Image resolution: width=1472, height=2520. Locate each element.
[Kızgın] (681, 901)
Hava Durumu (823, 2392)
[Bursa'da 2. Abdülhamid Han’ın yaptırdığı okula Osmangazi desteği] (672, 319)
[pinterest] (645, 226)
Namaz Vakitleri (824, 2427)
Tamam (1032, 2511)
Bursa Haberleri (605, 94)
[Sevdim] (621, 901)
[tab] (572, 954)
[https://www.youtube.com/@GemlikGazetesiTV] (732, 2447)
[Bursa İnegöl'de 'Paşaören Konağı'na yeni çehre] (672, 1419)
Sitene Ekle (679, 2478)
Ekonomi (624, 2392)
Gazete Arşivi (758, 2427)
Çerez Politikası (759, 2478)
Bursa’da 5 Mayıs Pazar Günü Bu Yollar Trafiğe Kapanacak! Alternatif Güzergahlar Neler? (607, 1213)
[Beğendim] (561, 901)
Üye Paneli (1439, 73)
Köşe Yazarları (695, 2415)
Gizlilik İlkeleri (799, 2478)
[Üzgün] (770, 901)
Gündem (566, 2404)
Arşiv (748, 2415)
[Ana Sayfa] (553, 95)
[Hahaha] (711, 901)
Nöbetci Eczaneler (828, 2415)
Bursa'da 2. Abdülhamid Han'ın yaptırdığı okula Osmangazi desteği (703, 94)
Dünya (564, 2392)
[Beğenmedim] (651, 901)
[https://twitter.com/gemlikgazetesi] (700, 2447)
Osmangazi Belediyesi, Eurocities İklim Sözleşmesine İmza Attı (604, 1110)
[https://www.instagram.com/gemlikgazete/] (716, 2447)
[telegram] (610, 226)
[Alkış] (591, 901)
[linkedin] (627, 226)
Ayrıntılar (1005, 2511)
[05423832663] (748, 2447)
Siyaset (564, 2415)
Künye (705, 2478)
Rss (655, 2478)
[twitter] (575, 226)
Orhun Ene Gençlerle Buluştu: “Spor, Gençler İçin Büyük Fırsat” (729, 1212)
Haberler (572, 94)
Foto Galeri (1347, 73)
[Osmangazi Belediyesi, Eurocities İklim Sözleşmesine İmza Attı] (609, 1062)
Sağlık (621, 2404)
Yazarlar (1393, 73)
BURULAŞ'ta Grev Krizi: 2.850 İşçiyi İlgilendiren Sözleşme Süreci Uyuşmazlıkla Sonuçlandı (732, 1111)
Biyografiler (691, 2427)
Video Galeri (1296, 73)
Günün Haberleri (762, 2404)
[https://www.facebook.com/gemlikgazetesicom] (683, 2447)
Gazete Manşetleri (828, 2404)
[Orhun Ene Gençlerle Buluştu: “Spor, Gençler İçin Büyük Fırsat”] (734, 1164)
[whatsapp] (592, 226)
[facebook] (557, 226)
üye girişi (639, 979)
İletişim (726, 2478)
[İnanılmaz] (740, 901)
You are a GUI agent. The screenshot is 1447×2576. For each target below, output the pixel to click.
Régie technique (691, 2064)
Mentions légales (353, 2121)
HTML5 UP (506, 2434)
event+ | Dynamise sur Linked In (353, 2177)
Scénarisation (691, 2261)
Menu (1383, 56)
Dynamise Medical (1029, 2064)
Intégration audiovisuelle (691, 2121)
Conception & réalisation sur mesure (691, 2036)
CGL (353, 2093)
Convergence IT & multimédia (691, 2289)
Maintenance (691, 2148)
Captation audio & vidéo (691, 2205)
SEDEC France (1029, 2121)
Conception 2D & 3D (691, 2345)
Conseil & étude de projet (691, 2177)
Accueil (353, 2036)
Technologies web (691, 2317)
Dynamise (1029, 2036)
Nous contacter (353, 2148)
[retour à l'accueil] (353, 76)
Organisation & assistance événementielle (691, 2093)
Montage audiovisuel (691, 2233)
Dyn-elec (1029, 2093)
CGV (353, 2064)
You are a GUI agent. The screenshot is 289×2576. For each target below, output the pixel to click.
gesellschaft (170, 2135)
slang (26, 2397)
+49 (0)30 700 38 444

Your assignment: Read through the lines above and collect those that contain the string "İklim".

Solved exercise:
Osmangazi Belediyesi, Eurocities İklim Sözleşmesine İmza Attı (604, 1110)
[Osmangazi Belediyesi, Eurocities İklim Sözleşmesine İmza Attı] (609, 1062)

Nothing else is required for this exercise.